NIH 3D presets from Eric: order of application is important. The order in the script currently works but different orders may produce different results (namely, the surface presets delete ligands etc. that are shown by some of the others). Phil: want non-fattened ribbon versions with coloring by chain and by rainbow. Need to consult with Meghan and Darrell on a few of them and get back to you later.
2/3/2022
Phil, Philip, Meghan; Elaine, Eric, TomG, Zach, Greg
Meghan says she has a list for us of stuff that would be useful in VR...
Philip says there are some 3D pipeline workflow changes but should not affect the ChimeraX part. Daily build will be best when the pipeline starts using them.
Phil has been testing the updated presets and we've gone back and forth. Most issues addressed, needs more thought on the NIAID side. Will try 3D printing rectangle vs. oval strand.
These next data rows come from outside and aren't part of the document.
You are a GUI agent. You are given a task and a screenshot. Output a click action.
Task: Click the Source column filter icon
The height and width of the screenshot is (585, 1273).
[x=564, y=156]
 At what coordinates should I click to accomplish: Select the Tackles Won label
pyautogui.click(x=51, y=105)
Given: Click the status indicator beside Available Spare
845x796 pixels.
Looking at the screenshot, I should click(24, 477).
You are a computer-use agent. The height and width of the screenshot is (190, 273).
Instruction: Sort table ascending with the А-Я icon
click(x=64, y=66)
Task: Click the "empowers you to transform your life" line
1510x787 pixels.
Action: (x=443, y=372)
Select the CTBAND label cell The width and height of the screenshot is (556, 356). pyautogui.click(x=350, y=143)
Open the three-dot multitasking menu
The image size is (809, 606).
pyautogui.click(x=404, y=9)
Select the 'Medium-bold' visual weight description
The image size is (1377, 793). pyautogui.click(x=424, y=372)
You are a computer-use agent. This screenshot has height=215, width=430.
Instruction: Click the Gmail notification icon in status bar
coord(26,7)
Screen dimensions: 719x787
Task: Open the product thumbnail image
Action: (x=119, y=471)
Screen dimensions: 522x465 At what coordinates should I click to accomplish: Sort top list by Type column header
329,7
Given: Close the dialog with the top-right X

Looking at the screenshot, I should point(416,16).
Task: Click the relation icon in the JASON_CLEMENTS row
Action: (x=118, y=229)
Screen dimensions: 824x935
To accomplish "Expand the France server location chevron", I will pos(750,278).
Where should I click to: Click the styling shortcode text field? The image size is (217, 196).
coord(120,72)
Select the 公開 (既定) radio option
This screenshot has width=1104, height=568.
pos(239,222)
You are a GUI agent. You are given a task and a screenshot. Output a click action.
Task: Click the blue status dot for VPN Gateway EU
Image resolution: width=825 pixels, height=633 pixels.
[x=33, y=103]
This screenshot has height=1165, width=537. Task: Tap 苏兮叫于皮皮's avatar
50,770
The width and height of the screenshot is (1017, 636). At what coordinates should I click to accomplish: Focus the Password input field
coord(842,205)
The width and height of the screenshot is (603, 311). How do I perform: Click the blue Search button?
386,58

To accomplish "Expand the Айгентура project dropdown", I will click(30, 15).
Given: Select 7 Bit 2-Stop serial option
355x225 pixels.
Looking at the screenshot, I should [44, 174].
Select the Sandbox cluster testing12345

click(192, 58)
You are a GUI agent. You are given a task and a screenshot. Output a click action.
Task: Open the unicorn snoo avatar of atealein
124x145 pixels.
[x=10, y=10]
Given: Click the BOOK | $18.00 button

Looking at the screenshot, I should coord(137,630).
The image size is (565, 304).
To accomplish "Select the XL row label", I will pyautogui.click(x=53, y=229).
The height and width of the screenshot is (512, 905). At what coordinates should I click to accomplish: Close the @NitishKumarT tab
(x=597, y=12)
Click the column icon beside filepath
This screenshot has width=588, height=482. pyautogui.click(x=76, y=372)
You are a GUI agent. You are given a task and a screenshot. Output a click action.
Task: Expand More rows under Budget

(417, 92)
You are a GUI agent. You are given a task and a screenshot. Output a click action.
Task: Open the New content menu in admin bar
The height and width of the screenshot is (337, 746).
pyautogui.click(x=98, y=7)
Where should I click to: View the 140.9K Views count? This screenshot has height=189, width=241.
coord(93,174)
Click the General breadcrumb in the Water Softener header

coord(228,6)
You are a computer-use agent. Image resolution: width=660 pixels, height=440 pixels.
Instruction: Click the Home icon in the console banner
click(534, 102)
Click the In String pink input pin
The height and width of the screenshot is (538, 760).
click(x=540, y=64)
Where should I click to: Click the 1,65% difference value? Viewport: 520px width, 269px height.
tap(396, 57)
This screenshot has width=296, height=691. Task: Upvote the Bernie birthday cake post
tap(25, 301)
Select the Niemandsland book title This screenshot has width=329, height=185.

Need to take a look at the "sides" parameter of "cartoon style."
Request 1: Phil would like to be able to save a session from within VR. (In Quest2 could use airlink to laptop that wasn't even in the same room! Rift was plugged into laptop at the time.) Maybe toolbar icon analogous to save-image icon. Maybe save a copy if the session already had a name. Or fill in Save dialog with a name that could contain timestamp or "Copy N", which could even be done specifically only in VR.
Discussion of problem in some Windows setups where ~/Desktop in output pathname is an unwritable location.
Meghan: is there some way to type on a virtual keyboard? TomG: SteamVR virtual keyboard enter key does not work. Scooter found something that says this bug has been fixed. TomG: jury is still out on speech recognition.
Request 2: Another need is popup showing what is under the pointer. Too computationally expensive to do continuously. Maybe add a button-click function. May like to see the chain info too, not just the residue and chain ID. Another request is a laser-beam pointer. TomG: already have label mode, another click turns it off. Scooter: is that good enough for Phil? Phil: if you don't have to click on the same spot to turn it off. Elaine: yes to turn off a specific label, but clicking in empty space turns them all off.
Request 3: Meghan: another request is a useful thing we saw in MolArt, converting amongst UniProt, PDB author residue numbers, and the other PDB residue numbers. MolArt actually renumbers according to which scheme you like. Greg: we only use the author numbering, not the internal PDB numbering. Phil: both are of interest. Elaine: maybe we could have a Renumber Residue tool (with equivalent commands) that allows switching amongst the 3 or user-specified like in Chimera. Eric: UniProt on demand, model-level setting of which numbering is used.
Phil: could you (TomG) present ChimeraX VR to the NIH virtual and augmented reality SIG? An hour long a couple weeks from now. Interests include all areas including molecules, medical imaging, etc. TomG: sounds fun.